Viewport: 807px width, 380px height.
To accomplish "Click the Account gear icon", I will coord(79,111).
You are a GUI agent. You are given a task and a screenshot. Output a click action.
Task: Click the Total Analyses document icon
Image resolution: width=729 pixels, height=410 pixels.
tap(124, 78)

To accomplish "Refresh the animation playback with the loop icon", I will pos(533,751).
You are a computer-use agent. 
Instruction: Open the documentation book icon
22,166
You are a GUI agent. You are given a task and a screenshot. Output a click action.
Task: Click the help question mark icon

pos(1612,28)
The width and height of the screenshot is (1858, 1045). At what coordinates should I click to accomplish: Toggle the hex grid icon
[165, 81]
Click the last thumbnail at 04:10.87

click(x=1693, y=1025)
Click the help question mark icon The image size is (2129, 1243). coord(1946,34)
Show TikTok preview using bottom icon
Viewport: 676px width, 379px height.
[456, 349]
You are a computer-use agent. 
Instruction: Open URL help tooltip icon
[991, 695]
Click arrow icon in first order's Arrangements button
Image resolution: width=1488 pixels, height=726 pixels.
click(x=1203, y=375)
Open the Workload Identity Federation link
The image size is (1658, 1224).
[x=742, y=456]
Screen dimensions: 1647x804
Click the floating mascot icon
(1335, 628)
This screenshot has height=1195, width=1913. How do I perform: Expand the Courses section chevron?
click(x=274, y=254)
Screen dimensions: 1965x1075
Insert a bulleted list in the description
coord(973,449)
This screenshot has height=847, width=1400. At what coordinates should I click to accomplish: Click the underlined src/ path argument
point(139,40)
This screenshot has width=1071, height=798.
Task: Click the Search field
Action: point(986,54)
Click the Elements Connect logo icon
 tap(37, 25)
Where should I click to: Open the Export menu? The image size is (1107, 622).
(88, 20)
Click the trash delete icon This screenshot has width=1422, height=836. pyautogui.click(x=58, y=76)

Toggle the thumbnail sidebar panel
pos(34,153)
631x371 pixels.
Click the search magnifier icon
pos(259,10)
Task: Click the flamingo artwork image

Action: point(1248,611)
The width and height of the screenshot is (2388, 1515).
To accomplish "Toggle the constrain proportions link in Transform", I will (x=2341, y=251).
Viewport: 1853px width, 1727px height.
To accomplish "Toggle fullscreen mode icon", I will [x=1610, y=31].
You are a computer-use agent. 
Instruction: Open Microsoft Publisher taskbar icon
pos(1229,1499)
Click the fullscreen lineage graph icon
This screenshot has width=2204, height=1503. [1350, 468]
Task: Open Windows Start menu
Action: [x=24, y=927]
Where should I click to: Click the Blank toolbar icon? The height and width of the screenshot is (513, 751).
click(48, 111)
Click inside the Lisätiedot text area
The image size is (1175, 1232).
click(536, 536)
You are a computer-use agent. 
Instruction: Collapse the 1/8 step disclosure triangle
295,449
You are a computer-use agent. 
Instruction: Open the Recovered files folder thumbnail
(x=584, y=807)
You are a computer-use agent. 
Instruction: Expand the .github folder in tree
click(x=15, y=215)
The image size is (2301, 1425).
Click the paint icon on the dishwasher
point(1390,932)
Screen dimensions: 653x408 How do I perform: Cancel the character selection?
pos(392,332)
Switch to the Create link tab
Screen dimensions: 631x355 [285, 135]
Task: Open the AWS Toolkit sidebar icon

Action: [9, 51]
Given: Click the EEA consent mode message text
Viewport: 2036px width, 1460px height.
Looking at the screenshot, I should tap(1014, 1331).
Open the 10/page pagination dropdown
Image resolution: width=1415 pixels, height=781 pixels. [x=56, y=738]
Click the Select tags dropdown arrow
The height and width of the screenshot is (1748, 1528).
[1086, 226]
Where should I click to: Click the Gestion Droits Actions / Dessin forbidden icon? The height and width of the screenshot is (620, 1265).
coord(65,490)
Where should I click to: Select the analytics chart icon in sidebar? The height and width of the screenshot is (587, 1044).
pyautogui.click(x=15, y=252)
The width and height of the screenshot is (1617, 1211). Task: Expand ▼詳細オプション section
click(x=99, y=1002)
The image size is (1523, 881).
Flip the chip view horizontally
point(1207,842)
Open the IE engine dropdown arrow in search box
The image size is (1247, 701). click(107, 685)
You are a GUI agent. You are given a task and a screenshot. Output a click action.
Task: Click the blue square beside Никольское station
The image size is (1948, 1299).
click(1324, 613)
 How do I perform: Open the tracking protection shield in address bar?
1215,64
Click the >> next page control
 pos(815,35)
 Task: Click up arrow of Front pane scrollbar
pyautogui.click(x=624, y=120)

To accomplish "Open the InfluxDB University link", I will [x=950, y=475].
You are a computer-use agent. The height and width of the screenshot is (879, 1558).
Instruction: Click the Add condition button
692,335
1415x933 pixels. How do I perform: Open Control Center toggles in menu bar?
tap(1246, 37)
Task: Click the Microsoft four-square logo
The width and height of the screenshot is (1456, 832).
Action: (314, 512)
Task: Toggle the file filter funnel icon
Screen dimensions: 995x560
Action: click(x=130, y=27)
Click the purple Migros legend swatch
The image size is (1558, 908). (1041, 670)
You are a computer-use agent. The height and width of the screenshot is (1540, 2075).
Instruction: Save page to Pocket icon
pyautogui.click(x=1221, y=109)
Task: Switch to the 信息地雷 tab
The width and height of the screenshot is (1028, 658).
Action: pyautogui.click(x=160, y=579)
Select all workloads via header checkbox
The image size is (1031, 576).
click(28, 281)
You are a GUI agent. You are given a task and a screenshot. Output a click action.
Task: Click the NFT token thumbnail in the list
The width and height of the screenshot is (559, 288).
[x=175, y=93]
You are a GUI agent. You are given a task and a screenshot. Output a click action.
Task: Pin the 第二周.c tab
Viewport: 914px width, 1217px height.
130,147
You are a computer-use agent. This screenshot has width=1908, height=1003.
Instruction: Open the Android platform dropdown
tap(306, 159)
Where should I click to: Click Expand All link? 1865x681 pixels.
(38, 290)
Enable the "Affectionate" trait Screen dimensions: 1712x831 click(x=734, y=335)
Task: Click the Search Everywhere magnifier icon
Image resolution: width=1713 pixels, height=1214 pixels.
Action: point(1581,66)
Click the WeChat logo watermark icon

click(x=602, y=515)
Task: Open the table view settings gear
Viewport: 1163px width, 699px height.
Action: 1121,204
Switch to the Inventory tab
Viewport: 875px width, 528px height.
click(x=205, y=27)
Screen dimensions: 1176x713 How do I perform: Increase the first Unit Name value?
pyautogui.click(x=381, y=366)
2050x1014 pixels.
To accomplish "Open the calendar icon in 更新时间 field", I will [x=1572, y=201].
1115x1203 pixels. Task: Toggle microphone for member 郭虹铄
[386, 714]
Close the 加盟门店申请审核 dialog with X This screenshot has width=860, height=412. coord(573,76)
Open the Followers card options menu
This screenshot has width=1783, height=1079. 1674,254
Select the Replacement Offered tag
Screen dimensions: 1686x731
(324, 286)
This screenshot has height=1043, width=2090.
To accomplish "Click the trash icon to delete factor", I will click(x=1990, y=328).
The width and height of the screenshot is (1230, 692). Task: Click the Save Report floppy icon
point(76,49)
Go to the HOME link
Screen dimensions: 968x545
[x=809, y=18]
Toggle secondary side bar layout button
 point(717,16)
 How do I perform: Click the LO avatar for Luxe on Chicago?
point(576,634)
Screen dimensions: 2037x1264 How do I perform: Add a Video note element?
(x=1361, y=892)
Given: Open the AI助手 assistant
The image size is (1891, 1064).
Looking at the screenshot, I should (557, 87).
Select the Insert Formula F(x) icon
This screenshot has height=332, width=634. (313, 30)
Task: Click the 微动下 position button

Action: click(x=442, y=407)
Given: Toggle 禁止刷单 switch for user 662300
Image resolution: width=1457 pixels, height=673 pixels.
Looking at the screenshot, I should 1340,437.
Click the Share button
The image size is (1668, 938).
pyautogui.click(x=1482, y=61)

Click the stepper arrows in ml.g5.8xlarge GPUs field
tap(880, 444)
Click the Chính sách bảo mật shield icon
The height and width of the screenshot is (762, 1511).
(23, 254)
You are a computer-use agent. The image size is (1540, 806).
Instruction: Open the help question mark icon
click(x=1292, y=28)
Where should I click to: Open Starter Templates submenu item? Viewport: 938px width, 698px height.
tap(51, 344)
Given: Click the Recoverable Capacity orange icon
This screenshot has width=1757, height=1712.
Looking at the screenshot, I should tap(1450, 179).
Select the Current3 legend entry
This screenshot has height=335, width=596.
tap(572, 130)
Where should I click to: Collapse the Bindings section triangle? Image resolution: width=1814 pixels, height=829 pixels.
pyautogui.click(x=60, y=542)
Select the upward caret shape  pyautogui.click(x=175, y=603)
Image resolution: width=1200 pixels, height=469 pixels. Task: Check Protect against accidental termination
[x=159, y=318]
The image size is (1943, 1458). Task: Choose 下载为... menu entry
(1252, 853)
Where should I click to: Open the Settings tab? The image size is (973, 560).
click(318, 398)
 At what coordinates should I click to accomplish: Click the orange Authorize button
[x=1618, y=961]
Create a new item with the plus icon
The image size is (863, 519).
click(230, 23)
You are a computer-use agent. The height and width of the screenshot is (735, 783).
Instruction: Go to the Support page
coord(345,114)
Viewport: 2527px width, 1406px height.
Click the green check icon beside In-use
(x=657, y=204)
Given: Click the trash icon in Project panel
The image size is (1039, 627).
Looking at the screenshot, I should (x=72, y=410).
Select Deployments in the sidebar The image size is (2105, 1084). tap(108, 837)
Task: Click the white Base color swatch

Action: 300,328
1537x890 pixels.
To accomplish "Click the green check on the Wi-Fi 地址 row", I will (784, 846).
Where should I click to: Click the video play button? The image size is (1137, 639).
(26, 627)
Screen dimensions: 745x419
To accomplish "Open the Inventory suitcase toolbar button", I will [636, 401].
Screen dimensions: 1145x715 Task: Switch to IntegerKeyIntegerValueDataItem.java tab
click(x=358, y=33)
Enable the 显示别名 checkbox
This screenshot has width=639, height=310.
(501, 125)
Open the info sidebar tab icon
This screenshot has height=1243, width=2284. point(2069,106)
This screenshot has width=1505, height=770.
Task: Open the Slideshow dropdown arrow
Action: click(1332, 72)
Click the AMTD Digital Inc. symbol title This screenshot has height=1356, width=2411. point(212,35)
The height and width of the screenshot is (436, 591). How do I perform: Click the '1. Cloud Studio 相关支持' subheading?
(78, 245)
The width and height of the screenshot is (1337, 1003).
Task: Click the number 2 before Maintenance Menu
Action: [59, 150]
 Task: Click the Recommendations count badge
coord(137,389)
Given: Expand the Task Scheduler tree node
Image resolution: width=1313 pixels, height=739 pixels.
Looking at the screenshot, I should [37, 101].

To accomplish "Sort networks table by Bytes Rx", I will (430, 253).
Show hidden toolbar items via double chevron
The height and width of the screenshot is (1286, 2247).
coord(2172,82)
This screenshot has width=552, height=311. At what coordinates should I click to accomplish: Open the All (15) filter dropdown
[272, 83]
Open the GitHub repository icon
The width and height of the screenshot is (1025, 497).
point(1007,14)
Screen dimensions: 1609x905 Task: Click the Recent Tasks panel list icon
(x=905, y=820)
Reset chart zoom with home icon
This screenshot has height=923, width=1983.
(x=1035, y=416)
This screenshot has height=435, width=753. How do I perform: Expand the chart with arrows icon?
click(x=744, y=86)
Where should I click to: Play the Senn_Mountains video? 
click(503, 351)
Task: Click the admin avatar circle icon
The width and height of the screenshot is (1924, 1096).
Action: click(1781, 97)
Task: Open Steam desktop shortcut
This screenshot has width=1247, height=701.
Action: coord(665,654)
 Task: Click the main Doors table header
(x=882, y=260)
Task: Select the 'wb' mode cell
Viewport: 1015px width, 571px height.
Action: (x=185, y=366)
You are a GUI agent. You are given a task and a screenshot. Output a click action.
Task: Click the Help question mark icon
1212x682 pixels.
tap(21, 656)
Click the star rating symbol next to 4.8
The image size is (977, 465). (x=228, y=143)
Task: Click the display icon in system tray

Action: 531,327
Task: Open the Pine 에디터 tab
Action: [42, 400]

+ + + +

• _What you have to do_
Every line in the data that holds "square" should be copied out.

• _Exercise result_
Task: Click the blue square beside Никольское station
Task: Click the Microsoft four-square logo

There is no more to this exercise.